The Demise of Panty Hose

I would like to formally propose the elimination of panty hose as a fashion option. I myself have not worn panty hose since I was forced to in a wedding or something similar about 10 years ago. That is a long time to go without them and I am confident that my legs are grateful.

What in the heck is up with Panty Hose any way? In England they have two terms for form fitting leg wear. Tights or Leggings. I assume this is because the British are cooler and more forward thinking regarding fashion and the like and thus have foreseen the ridiculous nature of panty hose. In the U.S. however we retain the distinction of all three options, and I want the garment in question removed from shelves. Useless, flimsy, uncomfortable, unflattering (evidenced by muffin tops everywhere) and itchy; panty hose were my nemesis long before I determined that due to a lack of skirts in my wardrobe I could do without.

Technically it is someone’s choice whether they wear panty hose or not but can’t it be like with guns? You can conceal it underneath pants or a long skirt so that it is not offensive and I won’t be frightened by its existence. There are really plenty of alternatives: socks, tights, leggings, pants, or even…gasp…BARE legs. This is 2011 and I think that there are about 5 women left in the country who would be shocked by bare legs, and they probably can’t see to tell the difference anyway. Good rule of thumb, if your fashion item (something that can be plainly seen as part of your outfit) can be replaced at Walgreen’s then it needs to cease to be a part of your wardrobe… yesterday.
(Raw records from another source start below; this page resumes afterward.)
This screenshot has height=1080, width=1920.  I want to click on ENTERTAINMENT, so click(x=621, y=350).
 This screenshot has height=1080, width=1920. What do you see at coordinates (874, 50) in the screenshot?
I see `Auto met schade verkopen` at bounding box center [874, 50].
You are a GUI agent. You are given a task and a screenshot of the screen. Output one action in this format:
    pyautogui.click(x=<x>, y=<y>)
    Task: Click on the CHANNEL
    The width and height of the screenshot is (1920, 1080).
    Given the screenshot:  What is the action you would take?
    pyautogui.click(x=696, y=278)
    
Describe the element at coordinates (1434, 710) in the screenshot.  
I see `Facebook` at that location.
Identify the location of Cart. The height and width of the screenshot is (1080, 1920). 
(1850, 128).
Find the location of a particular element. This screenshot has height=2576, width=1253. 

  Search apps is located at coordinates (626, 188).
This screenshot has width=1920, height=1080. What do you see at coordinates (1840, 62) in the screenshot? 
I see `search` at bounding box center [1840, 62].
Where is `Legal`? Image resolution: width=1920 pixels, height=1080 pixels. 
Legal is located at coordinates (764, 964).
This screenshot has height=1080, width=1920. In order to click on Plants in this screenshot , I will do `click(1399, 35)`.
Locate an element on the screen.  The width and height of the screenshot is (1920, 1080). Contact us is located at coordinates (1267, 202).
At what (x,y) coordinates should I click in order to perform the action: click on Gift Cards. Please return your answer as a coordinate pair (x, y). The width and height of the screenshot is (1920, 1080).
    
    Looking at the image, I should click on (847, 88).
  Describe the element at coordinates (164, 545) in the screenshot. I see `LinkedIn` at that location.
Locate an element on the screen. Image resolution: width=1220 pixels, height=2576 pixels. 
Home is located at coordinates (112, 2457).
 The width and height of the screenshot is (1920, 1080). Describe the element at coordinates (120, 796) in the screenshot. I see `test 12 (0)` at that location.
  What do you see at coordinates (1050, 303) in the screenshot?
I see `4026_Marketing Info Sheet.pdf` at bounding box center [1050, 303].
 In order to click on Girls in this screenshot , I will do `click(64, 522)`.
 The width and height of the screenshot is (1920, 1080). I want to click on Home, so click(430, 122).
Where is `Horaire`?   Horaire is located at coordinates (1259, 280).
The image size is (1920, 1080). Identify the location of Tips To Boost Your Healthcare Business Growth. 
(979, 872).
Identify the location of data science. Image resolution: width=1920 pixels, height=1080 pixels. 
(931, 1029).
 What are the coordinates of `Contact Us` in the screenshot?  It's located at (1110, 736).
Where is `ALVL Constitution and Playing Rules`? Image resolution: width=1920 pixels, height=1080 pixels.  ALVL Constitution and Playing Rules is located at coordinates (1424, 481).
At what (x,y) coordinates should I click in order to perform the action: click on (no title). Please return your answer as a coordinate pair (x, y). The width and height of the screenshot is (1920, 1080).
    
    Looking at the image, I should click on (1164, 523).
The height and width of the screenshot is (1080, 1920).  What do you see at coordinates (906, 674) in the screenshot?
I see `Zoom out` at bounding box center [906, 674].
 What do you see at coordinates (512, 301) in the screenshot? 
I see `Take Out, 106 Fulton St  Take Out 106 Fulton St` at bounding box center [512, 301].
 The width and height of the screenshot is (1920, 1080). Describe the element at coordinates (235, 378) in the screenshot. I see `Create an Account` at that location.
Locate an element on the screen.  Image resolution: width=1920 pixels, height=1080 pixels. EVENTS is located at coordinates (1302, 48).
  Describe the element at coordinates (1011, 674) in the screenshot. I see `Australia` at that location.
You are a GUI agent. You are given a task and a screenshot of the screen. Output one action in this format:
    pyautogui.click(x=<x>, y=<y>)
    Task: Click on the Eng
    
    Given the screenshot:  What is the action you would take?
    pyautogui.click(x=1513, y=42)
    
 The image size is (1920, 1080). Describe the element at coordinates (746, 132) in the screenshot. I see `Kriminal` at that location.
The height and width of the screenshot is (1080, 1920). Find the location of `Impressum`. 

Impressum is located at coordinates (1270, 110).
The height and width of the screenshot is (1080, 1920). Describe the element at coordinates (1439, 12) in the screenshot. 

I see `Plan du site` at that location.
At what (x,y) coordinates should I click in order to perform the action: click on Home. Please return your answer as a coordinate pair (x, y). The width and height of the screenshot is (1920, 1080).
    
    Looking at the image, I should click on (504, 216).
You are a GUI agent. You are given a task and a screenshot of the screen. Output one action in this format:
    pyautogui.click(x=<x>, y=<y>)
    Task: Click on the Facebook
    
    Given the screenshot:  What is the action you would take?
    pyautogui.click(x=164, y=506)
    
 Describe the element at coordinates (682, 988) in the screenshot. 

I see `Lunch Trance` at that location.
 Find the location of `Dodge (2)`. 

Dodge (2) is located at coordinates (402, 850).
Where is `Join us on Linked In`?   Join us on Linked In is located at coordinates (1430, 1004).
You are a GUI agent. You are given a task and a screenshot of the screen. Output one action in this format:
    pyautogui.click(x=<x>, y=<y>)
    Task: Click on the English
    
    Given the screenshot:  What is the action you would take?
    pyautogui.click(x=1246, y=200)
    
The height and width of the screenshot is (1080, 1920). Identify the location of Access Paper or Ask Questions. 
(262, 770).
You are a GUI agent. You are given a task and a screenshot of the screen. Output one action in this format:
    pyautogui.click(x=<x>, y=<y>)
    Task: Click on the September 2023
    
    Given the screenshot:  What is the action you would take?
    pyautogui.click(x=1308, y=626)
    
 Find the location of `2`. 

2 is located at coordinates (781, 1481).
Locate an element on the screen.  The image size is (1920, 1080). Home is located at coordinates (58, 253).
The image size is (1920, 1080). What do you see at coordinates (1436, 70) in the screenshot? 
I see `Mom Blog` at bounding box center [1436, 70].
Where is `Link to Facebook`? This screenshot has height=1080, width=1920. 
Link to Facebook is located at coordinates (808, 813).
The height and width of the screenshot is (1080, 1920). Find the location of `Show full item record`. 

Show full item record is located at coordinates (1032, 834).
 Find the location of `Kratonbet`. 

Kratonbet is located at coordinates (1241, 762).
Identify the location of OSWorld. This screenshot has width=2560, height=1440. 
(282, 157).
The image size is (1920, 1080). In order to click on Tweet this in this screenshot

I have researched the following health risks associated with Panty Hose: Urinary tract infections, bacterial vaginosis, yeast infections, heat exhaustion, eczema and rashes. That’s nasty, and further proof that stretchy leg prisons are evil.

If you have recently either purchased a large amount of panty hose or bought stock in Legg’s then may I suggest the following uses for Panty Hose:

Fishing nets
Cheese Cloth
Ipad protector
Dog poop baggies
Hand puppets (there are many colors of hose so you could have a culturally diverse collection!)
Tourniquet
Sling shot

Be creative and have fun. Just remember that panty hose are the corset of the 21st century and it is time to move on ladies!! We can consciously make the decision now and look forward to enlightening little girls about the former joys of clear nail polish to stop a “run” and bare toes stuck through the end of a ruined pair. They will thank us and please remind them that it all started here!!